Document and screenshot pointing entries
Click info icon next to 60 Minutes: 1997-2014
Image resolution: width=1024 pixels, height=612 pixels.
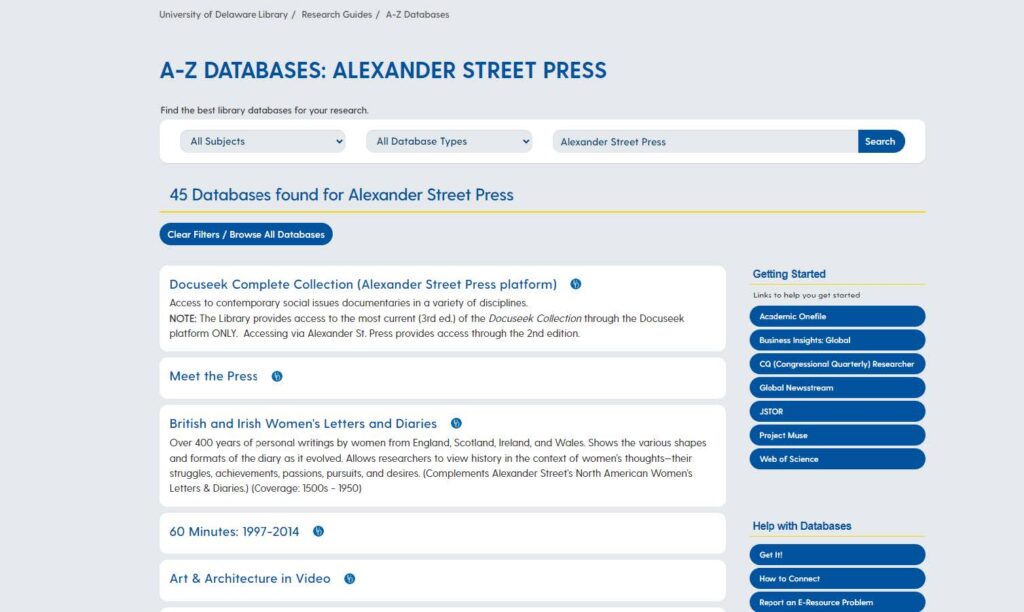point(318,532)
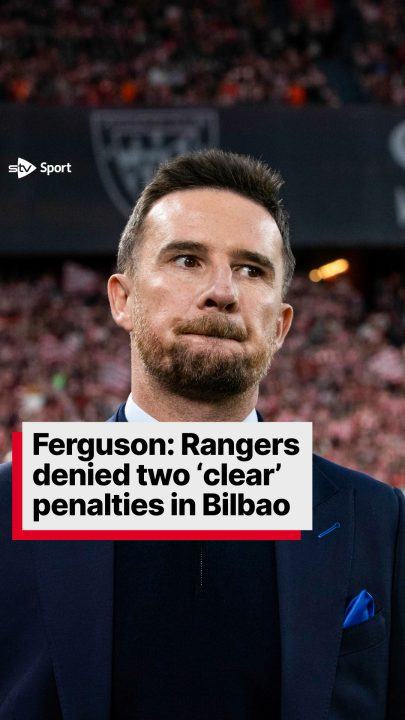The height and width of the screenshot is (720, 405).
Task: Click the blue pocket square
Action: pyautogui.click(x=359, y=609)
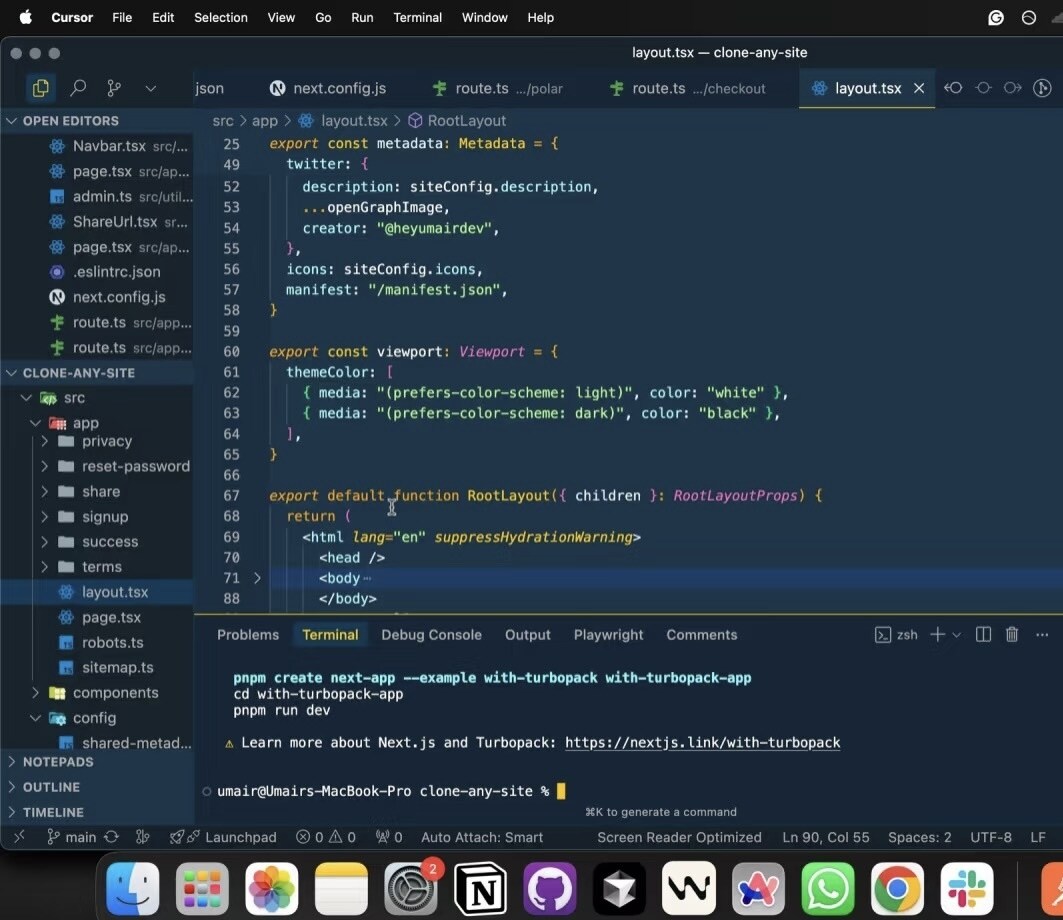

EXERCISE DESCRIPTION: Echo the lines of the material above word for word, omitting the pictures.

SOLUTION FOR THIS EXERCISE:
Click info icon next to 60 Minutes: 1997-2014
Image resolution: width=1024 pixels, height=612 pixels.
point(318,532)
The height and width of the screenshot is (720, 405).
Task: Click the blue pocket square
Action: pyautogui.click(x=359, y=609)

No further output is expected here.